2 Current address: University of Texas at Austin, Section of Integrative Biology, Patterson Laboratories, Austin, Texas, 78712

Abstract.—The Green Ratsnake (Senticolis triaspis) has a broad range that extends from Central America north into the Madrean region of southeastern Arizona and southwestern New Mexico, yet very little is known about its ecology. We used radio telemetry to examine activity patterns, thermoregulating behavior, and habitat use of the ratsnake in southeastern Arizona. Telemetered snakes maintained an average temperature near 25°C throughout the active season (May through October), and preferentially used desertscrub and rocky east-facing slopes (females), or riparian areas (male). The scarcity of Green Ratsnakes dictates that ecological information, and a more complete picture of their conservation needs, will be gathered slowly.

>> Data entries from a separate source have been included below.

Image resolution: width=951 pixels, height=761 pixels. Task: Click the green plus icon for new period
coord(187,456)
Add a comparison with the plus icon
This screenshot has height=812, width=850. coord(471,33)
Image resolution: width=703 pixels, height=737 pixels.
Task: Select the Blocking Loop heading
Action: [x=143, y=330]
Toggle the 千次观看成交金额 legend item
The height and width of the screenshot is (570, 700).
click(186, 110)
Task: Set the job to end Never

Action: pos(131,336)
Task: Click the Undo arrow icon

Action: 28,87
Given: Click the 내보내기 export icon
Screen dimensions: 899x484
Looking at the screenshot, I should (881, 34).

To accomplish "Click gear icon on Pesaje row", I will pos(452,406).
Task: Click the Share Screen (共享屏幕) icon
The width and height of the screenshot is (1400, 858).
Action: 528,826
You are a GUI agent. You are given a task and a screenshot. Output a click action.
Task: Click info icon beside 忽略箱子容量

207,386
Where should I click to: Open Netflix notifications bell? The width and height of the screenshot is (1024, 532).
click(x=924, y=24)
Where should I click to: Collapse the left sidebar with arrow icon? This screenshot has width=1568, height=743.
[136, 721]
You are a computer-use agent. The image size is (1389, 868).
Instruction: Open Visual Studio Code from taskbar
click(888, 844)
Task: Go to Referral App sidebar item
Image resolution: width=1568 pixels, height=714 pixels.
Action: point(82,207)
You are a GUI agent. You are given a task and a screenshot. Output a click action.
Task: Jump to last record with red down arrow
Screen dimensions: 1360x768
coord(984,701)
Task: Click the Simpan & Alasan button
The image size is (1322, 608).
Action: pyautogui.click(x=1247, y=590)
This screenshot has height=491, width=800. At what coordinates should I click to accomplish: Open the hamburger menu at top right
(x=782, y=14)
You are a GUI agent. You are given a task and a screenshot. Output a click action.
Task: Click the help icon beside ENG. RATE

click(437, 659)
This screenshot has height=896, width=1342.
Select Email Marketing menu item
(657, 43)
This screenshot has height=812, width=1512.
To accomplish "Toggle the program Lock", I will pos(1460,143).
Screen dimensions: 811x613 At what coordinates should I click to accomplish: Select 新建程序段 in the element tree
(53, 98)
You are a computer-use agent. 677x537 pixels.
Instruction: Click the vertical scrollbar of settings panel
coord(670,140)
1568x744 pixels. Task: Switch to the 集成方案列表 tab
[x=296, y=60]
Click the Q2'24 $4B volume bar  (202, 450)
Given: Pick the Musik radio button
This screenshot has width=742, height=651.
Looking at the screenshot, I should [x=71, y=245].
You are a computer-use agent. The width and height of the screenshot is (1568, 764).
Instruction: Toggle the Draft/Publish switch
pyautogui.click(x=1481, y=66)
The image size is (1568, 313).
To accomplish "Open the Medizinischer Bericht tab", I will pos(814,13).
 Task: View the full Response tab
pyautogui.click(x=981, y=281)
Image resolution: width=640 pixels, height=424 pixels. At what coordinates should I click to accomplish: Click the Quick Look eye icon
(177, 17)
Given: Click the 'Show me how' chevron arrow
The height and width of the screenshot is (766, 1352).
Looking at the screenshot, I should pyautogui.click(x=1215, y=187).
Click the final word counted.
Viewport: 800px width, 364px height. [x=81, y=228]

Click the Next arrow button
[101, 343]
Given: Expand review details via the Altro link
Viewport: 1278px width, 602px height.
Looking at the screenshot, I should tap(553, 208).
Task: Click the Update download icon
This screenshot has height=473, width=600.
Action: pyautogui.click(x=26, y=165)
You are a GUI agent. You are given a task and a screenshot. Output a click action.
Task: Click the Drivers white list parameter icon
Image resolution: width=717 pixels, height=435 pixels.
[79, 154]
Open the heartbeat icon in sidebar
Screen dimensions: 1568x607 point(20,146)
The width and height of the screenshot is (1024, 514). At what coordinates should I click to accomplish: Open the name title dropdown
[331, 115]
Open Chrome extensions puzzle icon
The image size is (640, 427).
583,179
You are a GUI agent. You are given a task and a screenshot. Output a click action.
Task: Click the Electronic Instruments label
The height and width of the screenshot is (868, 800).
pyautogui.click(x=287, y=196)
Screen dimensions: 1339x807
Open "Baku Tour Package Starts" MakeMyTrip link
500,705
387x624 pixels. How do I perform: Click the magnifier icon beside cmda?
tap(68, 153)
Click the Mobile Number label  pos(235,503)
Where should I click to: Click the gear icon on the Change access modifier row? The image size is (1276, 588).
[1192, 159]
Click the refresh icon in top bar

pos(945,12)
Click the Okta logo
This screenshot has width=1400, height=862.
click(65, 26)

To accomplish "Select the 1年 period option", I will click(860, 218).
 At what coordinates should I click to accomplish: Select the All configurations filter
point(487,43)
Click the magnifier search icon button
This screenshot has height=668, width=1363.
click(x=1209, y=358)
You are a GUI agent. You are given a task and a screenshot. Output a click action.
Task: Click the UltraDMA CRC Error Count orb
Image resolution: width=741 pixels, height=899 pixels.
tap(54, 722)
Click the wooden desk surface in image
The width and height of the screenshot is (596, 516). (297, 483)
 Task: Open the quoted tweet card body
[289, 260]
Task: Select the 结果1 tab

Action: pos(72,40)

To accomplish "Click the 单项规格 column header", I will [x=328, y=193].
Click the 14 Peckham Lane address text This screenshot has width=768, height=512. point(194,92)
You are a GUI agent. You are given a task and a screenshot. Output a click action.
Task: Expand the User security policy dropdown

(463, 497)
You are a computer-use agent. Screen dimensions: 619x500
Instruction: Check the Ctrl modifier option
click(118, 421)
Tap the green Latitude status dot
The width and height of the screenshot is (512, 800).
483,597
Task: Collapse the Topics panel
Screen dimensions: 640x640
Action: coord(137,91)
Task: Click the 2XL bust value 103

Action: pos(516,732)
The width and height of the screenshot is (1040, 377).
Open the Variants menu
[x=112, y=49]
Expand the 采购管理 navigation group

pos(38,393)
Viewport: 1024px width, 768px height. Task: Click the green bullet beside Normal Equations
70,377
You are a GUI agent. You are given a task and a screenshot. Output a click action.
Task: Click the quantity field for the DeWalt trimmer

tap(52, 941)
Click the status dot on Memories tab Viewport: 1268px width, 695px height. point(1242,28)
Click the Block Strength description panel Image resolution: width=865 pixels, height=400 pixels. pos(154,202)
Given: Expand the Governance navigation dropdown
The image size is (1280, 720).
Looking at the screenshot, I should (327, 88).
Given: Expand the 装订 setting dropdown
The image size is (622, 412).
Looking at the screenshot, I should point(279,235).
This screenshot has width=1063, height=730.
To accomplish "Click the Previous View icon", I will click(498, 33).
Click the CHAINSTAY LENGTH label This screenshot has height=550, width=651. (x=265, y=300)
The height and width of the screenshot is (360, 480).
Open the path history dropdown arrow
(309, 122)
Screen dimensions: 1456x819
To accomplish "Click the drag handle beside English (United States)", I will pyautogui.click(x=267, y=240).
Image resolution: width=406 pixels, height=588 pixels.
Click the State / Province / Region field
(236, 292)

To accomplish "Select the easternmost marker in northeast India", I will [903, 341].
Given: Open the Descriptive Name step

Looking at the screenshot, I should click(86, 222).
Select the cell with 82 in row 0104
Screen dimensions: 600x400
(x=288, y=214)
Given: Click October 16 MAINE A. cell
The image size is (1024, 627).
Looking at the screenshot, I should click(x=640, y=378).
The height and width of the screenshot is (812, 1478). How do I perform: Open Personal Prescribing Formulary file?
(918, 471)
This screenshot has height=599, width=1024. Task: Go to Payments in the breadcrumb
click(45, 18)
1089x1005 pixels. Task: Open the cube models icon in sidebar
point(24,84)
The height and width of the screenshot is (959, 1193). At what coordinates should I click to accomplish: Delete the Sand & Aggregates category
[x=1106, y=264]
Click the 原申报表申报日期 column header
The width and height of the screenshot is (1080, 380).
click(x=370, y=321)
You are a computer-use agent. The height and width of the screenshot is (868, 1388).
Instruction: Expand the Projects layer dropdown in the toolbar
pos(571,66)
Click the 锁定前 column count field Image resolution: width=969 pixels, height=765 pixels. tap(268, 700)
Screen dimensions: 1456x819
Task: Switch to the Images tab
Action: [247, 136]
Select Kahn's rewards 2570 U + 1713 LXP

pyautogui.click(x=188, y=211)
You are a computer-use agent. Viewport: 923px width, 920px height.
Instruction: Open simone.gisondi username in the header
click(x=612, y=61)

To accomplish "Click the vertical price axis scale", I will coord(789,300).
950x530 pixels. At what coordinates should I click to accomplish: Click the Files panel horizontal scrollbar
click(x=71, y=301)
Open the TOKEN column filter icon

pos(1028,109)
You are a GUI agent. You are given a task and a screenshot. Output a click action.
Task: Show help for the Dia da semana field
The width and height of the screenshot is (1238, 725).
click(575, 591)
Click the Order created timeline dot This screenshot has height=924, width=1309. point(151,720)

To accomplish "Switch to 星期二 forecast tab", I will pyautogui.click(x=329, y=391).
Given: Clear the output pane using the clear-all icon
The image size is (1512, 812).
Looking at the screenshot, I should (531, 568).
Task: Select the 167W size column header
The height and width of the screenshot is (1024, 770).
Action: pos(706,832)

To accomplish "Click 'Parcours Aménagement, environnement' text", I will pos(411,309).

Key Words.—ecology, food habits, habitat selection, radio telemetry, Senticolis


The Green Ratsnake (Senticolis triaspis; Fig. 1) has a wide geographic distribution in Central and North America, ranging north from Costa Rica through Central America and Mexico to the southwestern United States (Degenhardt et al.. The distribution of the species in the U.S.is limited to the Madrean Archipelago of southern Arizona and New Mexico. Anecdotal information suggests that S. triaspis occurs in rocky riparian areas in New Mexico and Arizona, USA (Degenhardt et al. 1996). Although Stebbins (2003) suggests that Green Ratsnakes are strongly arboreal, other workers disagree (e.g., Cranston 1989 in Degenhardt et al. 1996). Furthermore, courtship occurs from mid-March to mid-May in Arizona (E. C. Bloom, pers. comm.), but occurs throughout the year in Central America (Censky and McCoy 1988). Limited information indicates that the species feeds predominantly on small mammals (Rodriguez-Robles and De Jesus-Escobar 1999; H. Greene, pers. comm.; W.R.R., pers. obs.).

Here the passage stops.